Assassin’s Creed: Origins is the best the series has felt since Ezio Auditore da Firenze charmed players in Assassin’s Creed II because it actually, finally, makes a leap of faith. It doesn’t all work, and its first hour—a crucial period for any game to grab players—is messy, but at least it’s trying something different for the first time. Origins stole the best features of its competition, completely reworked combat, and finally delivered on the promise of dynamic assassination missions.

Origins takes players to Ptolemaic Egypt right before the Roman conquest around 30 BCE. It’s a fight between two occupying empires, with the hero Bayek and the people of Egypt caught in the middle. Assassin’s Creed’s themes of order vs chaos, control vs freedom, resonate well against this backdrop.

The change you’ll notice the most is in the main activity in all Assassin’s Creed games: stabbing people. Combat in every previous game relied on simple, easy to execute timed attacks, which turned into button mashing. A decent player could kill a mob with their eyes closed. Not so in Origins. Bayek locks onto a single target, uses a shield, and dodges telegraphed attacks. It at least required me to pay attention.

Maybe that’s because the AI is much better this time around too. I’ve had guards pull back from a poorly timed assassination. If I’m crouched in the bushes, whistle to bring over a guard, and don’t time the kill just right, they will see me and and attack. Even during combat, they’re smarter. Ranged units stick and move, firing off an arrow before changing position. I even had one ranged guard charge me directly with his bow drawn.

So far, the assassination missions have been the best change in Origins. For a series with “assassin” in the title, it rarely asked the player to scheme or act like an assassin. It offered the illusion of choice but, in reality, gave the player a list of boxes to tick on the way to a murder cutscene. It felt like an open world game on rails.

Origins is an actual sandbox where I had to figure out how to take a target down instead of using predetermined methods. In the first proper assassination mission of the game, Bayek uses his eagle to scout the area, but can only mark the locations of the guards and the target itself. When I first approached the area, the target was asleep in a hut. There were few guards and I could have killed him easily, but a guard I hadn’t seen spotted me. He raised the alarm and I died.

On my second approach, the target was patrolling the area with his bodyguards. He mentioned wanting to round up old folks in the village to help him open a vault below his headquarters. I had seen some older villagers tied up while I was scouting ahead and guessed, correctly, that was where he was going. There were still too many guards though.
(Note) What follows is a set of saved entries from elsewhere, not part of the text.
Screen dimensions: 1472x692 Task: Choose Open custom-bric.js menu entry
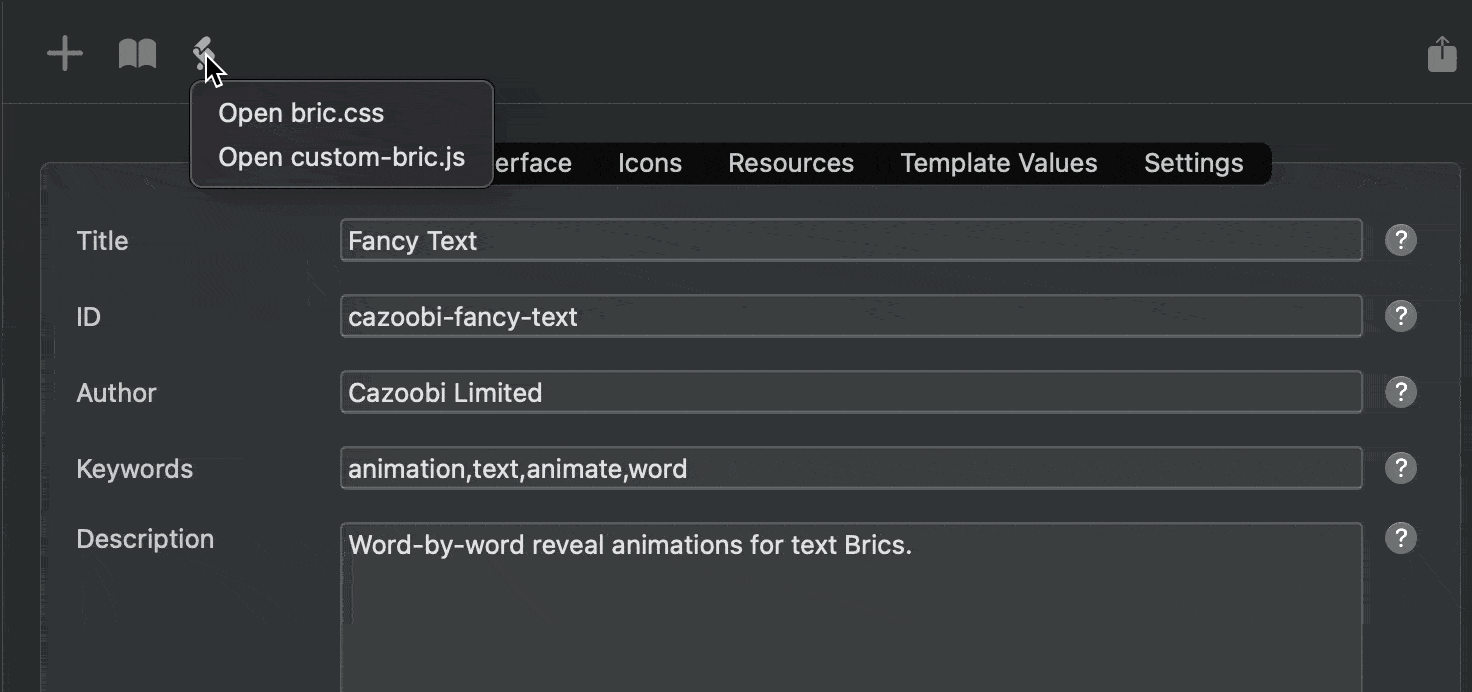[x=341, y=157]
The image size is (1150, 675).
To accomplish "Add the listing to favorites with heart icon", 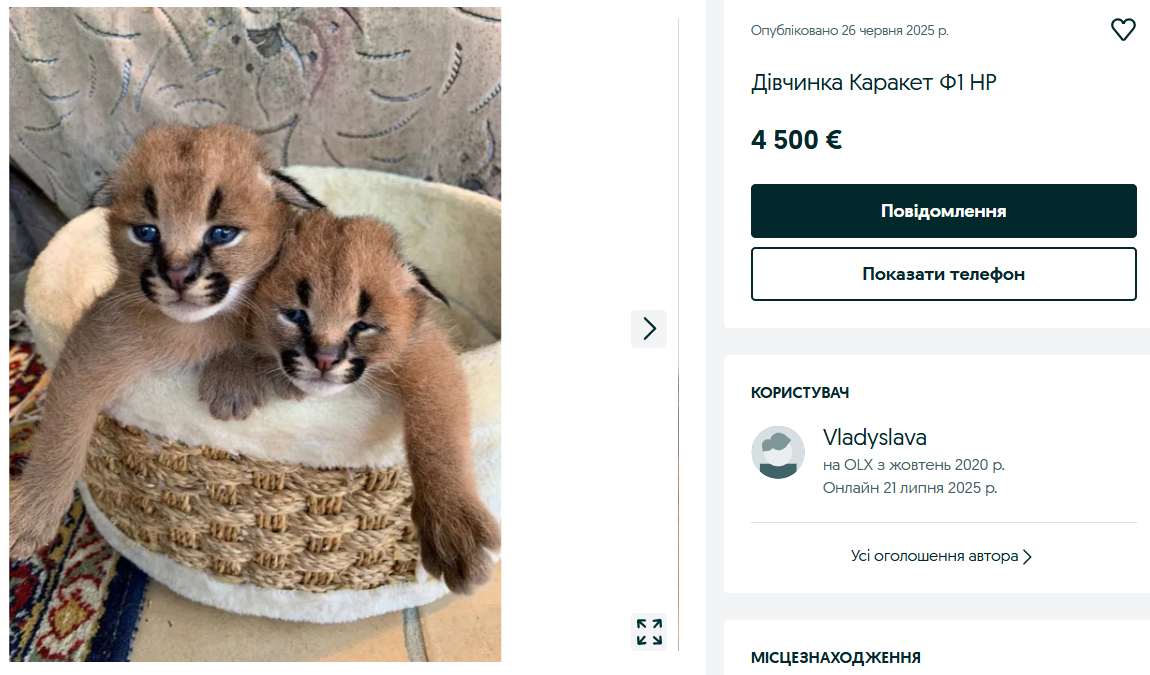I will (x=1124, y=29).
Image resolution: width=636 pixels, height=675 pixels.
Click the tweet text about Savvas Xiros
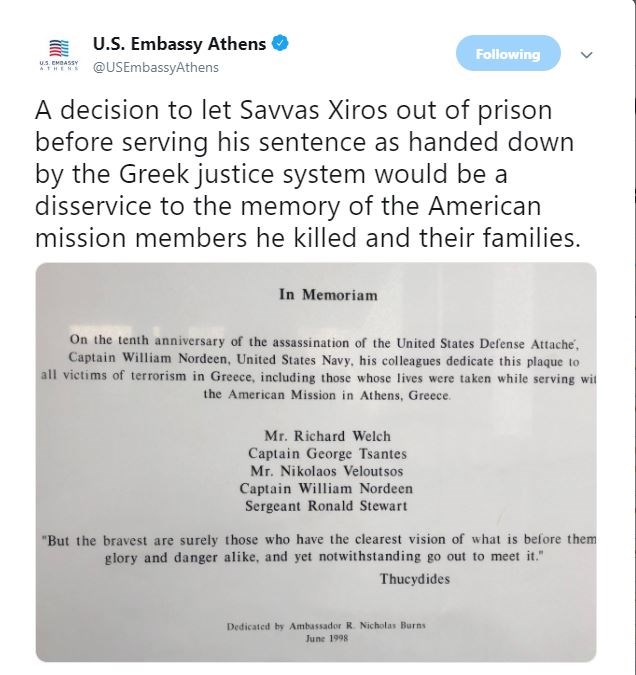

After he failed to get the info out of the old folks, he told the guards to take him to the vault. That’s where I got him. I knew where the vault was, again from scouting ahead, and prowled above its entrance. The only guards he had were the two he brought with him and he posted both of those at the entrance. I made quick work of them, snuck into the vault, and assassinated the bad guy while his back was turned.
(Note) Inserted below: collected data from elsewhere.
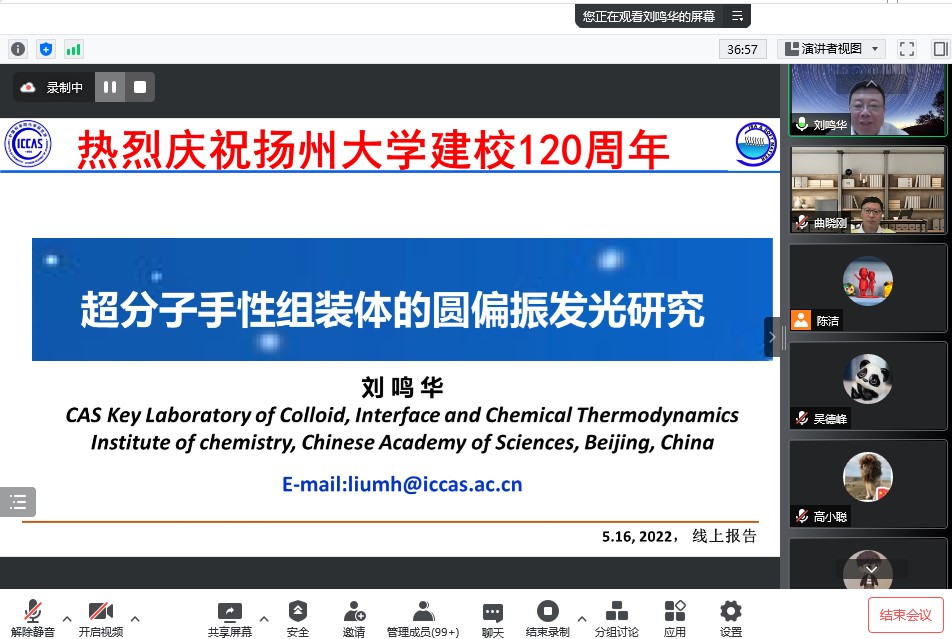Click the meeting info icon
952x639 pixels.
[x=18, y=48]
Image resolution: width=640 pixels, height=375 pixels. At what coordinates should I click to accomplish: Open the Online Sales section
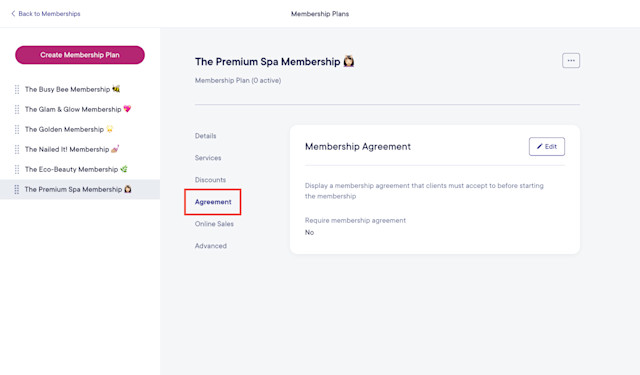(x=214, y=224)
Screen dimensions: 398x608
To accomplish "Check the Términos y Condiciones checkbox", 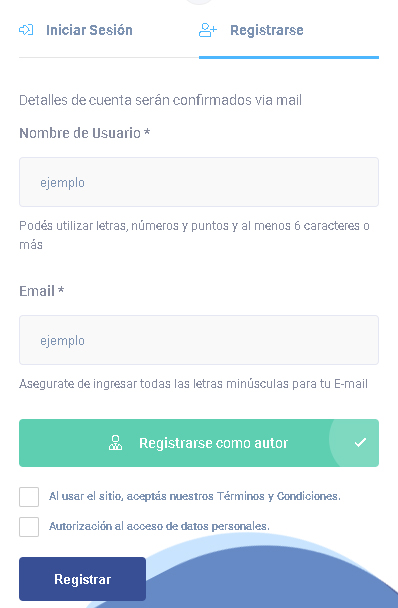I will point(29,497).
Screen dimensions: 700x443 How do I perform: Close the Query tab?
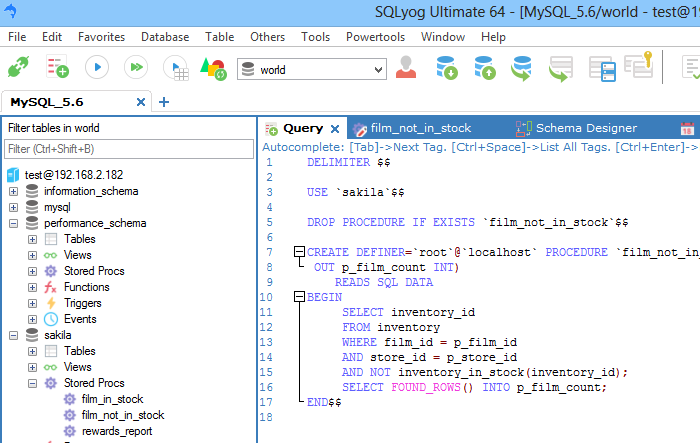335,129
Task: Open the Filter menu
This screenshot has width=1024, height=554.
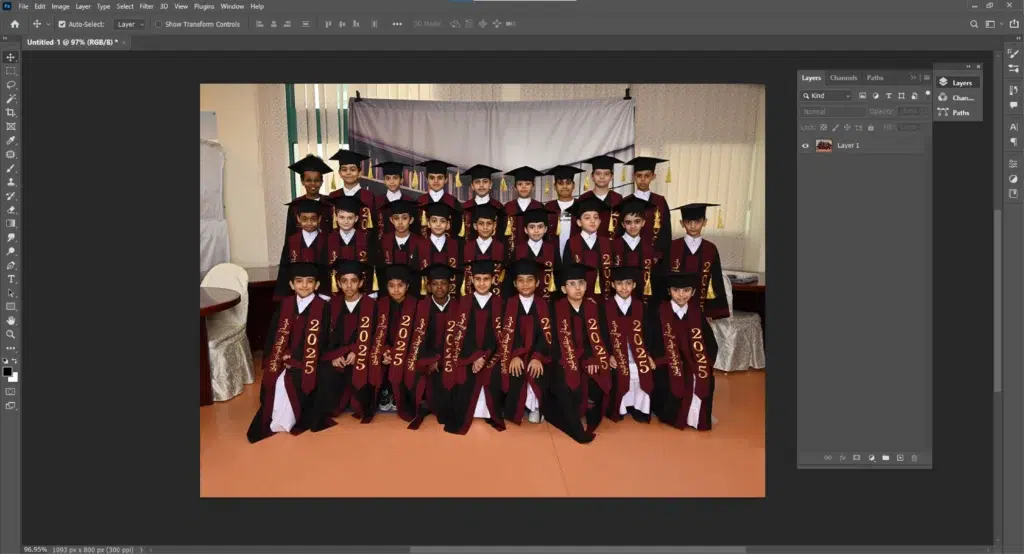Action: pyautogui.click(x=146, y=6)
I played with the systems Origins offered, found my own path, and took out the target. With a more robust toolkit, I could have killed one of his bodyguards while the target slept, poisoned the corpse with a flesh eating contagion, woken up the bad guy with an arrow, and watched to see if he’d touch the dead boy and seal his fate.

Again, these weren’t paths laid out for me as in previous games. These were approaches I figured out by paying attention and listening to the guards and target speak. I could have just as easily charged in the front door and murdered everyone in a dizzying rush to the target. It was up to me.

This is one of the most important differences between Origins and the many previous Assassin’s Creed games. It allowed me to choose the moment that supposedly defines the entire series—carefully assassinating well-guarded targets—and it’s better for it. It’s something Assassin’s Creed always promised but is only now delivering on in earnest.